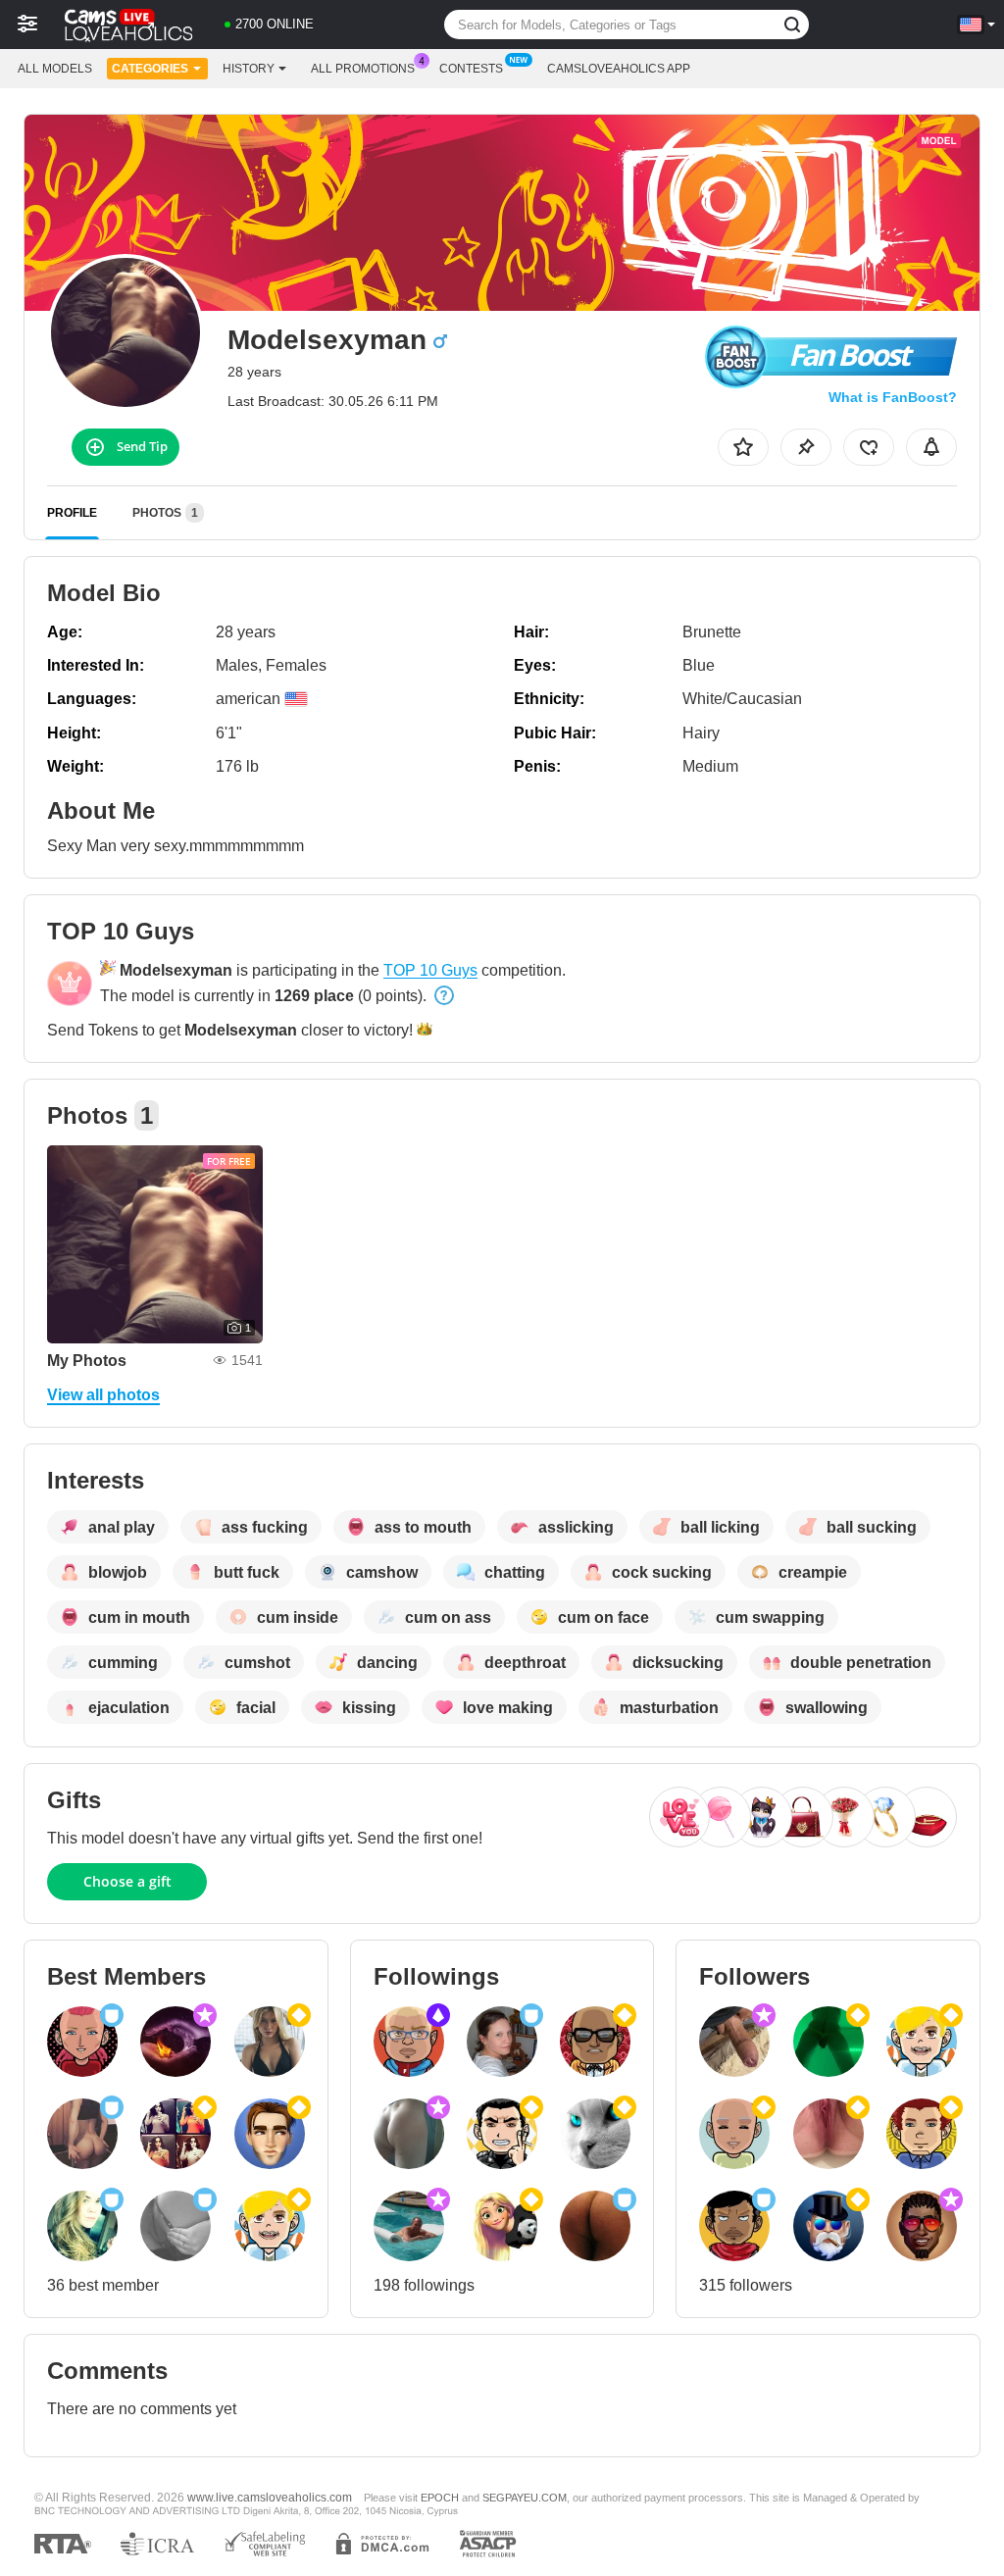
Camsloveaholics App (618, 69)
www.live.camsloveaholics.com (269, 2497)
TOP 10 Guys (430, 970)
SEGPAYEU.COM (524, 2497)
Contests (471, 69)
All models (55, 69)
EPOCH (440, 2497)
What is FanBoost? (892, 397)
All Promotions (363, 69)
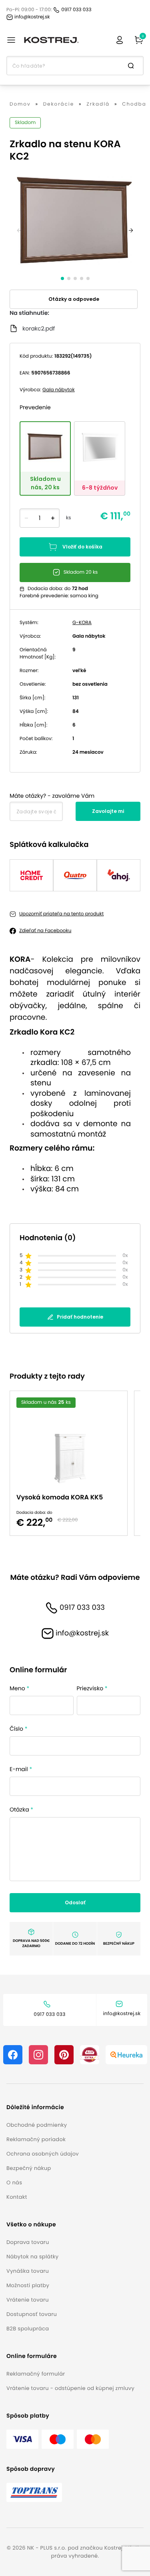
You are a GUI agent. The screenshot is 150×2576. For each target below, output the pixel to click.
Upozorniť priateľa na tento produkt (61, 914)
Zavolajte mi (108, 811)
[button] (42, 2107)
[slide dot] (62, 278)
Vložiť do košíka (82, 546)
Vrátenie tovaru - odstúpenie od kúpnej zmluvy (70, 2388)
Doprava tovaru (27, 2242)
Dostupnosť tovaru (31, 2314)
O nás (14, 2182)
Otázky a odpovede (73, 299)
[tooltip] (45, 458)
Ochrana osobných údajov (42, 2154)
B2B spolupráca (27, 2328)
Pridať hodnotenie (80, 1316)
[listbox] (75, 1463)
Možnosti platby (27, 2285)
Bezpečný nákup (28, 2168)
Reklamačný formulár (35, 2374)
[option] (72, 1463)
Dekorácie (58, 104)
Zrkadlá (98, 104)
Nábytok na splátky (32, 2256)
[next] (130, 230)
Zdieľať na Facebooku (45, 930)
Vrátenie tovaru (27, 2300)
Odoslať (75, 1902)
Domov (20, 104)
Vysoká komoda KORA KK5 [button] (59, 1497)
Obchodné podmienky (36, 2125)
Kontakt (16, 2197)
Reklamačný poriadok (36, 2139)
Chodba (134, 104)
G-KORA (82, 622)
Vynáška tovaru (27, 2271)
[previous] (19, 230)
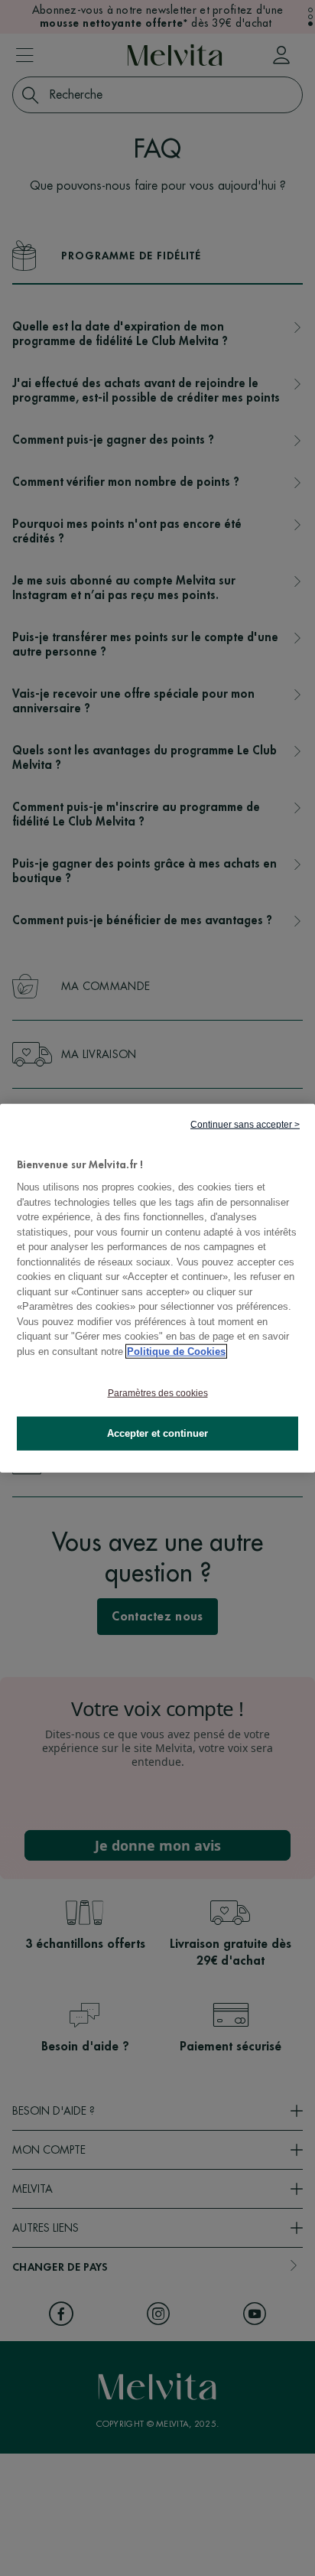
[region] (157, 1288)
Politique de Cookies (176, 1350)
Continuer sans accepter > (245, 1124)
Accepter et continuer (157, 1433)
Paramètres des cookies (158, 1393)
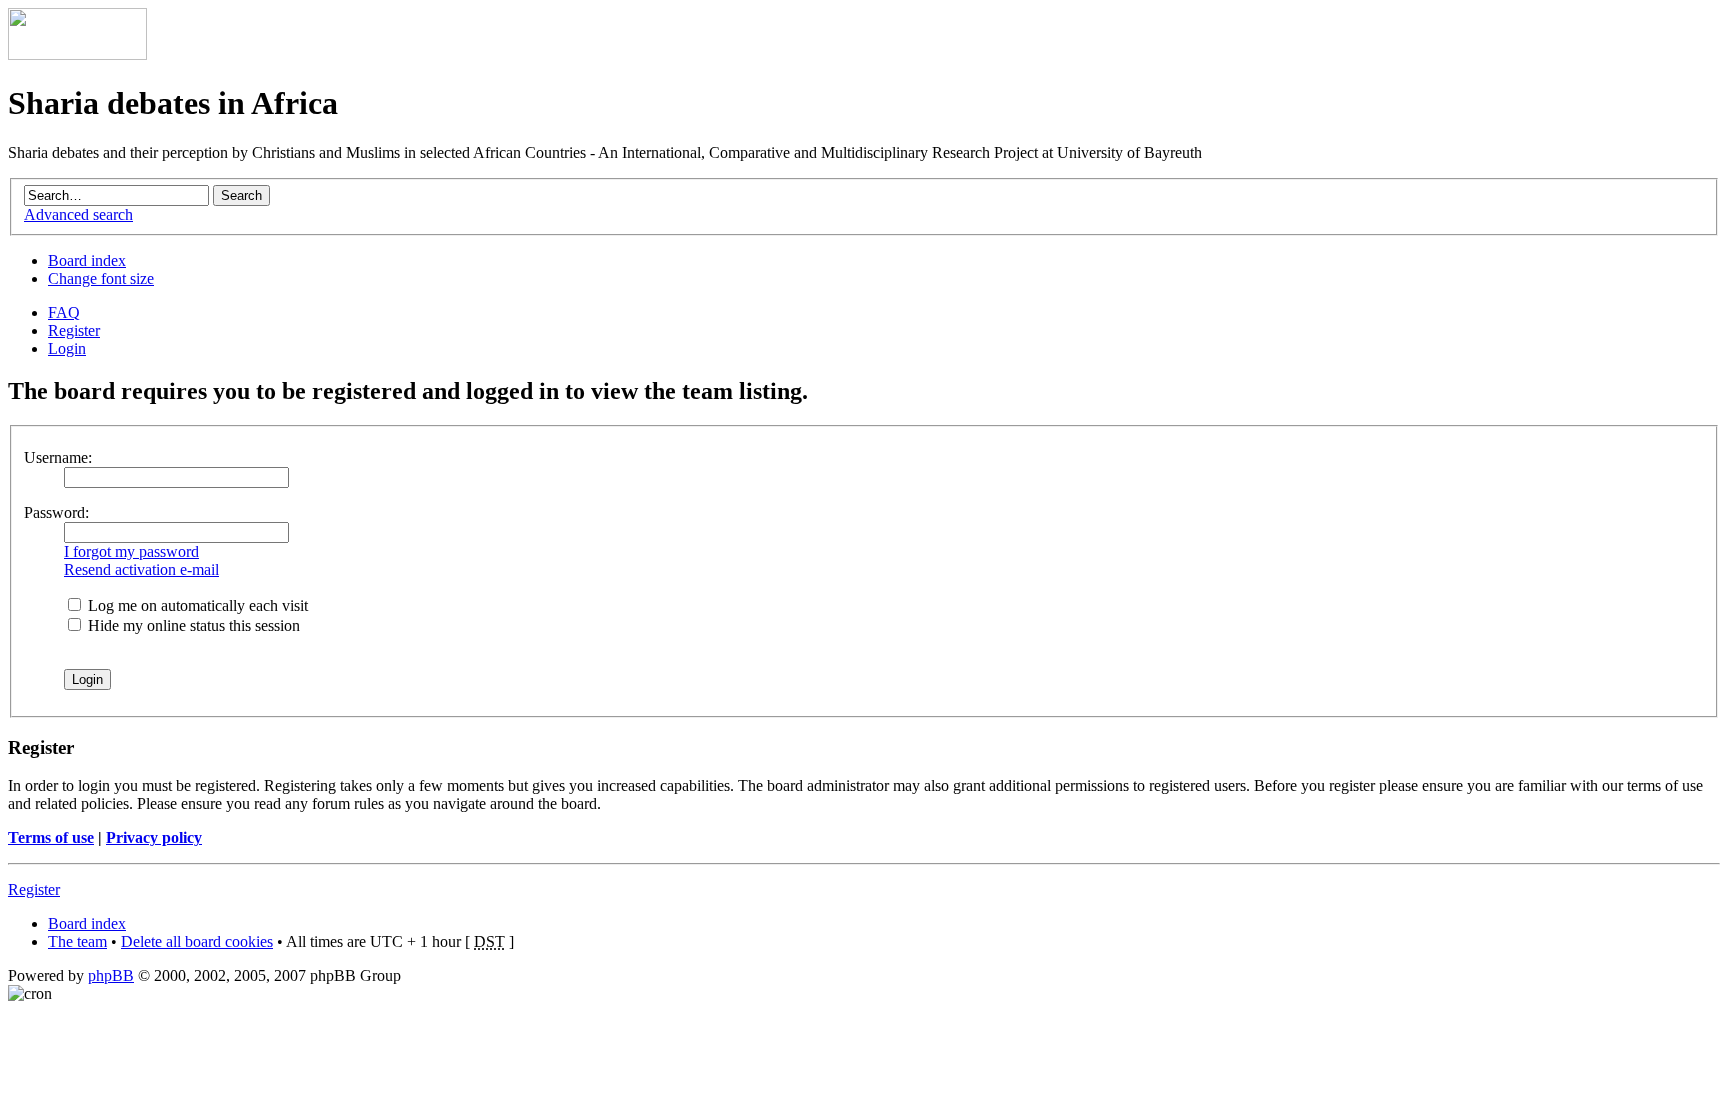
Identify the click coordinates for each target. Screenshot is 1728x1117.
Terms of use (51, 837)
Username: (58, 457)
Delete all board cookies (197, 941)
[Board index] (77, 54)
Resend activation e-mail (141, 569)
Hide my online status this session (192, 625)
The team (77, 941)
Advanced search (78, 214)
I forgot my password (131, 551)
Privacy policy (154, 837)
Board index (87, 260)
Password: (56, 512)
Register (74, 330)
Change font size (101, 278)
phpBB (111, 975)
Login (67, 348)
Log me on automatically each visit (196, 605)
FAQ (64, 312)
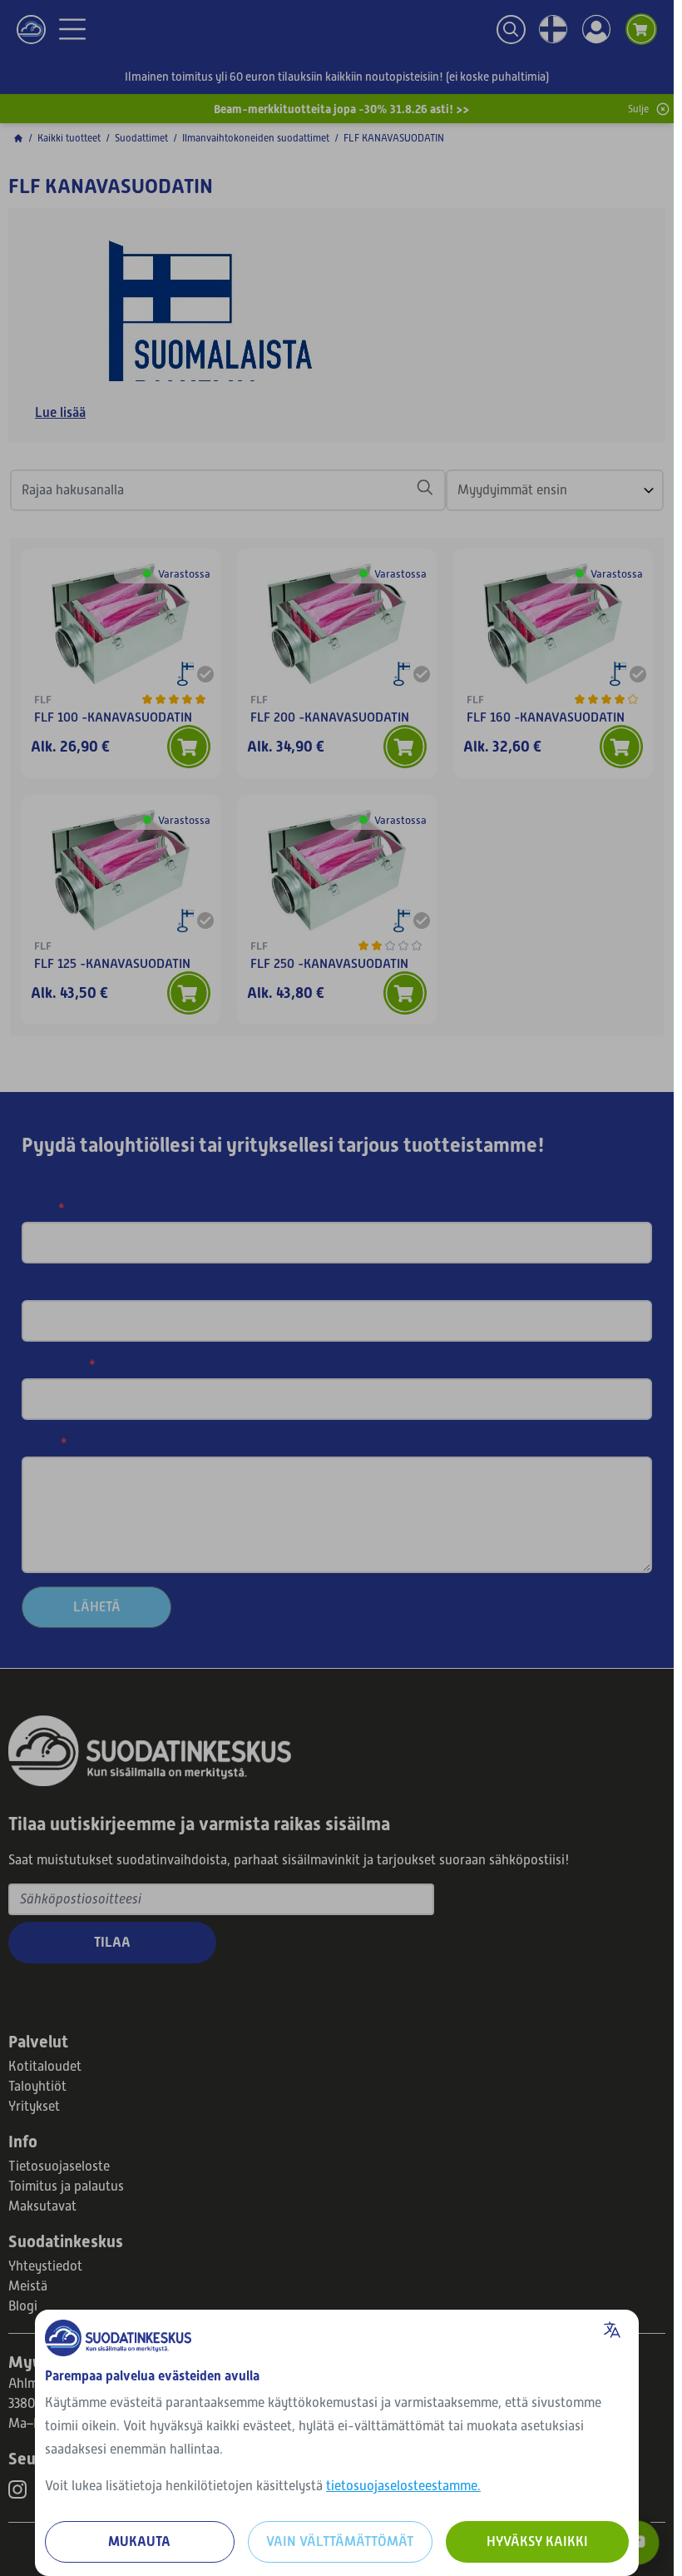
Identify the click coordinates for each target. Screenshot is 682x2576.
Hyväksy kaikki (537, 2541)
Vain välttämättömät (339, 2541)
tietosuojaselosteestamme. (403, 2486)
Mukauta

TASK BRIEF — Omit all pictures, and repeat exactly the lines from the line containing "Domov (20, 104)" through the end of the data.

FINISHED EXERCISE —
Domov (20, 104)
Vysoká komoda KORA KK5 [button] (59, 1497)
Obchodné podmienky (36, 2125)
Kontakt (16, 2197)
Reklamačný poriadok (36, 2139)
Chodba (134, 104)
G-KORA (82, 622)
Vynáška tovaru (27, 2271)
[previous] (19, 230)
[region] (157, 1288)
Politique de Cookies (176, 1350)
Continuer sans accepter > (245, 1124)
Accepter et continuer (157, 1433)
Paramètres des cookies (158, 1393)
Identify the click coordinates for each target. Screenshot is 1728x1117.
Terms of use (51, 837)
Username: (58, 457)
Delete all board cookies (197, 941)
[Board index] (77, 54)
Resend activation e-mail (141, 569)
Hide my online status this session (192, 625)
The team (77, 941)
Advanced search (78, 214)
I forgot my password (131, 551)
Privacy policy (154, 837)
Board index (87, 260)
Password: (56, 512)
Register (74, 330)
Change font size (101, 278)
phpBB (111, 975)
Login (67, 348)
Log me on automatically each visit (196, 605)
FAQ (64, 312)
Identify the click coordinates for each target. Screenshot is 682x2576.
Hyväksy kaikki (537, 2541)
Vain välttämättömät (339, 2541)
tietosuojaselosteestamme. (403, 2486)
Mukauta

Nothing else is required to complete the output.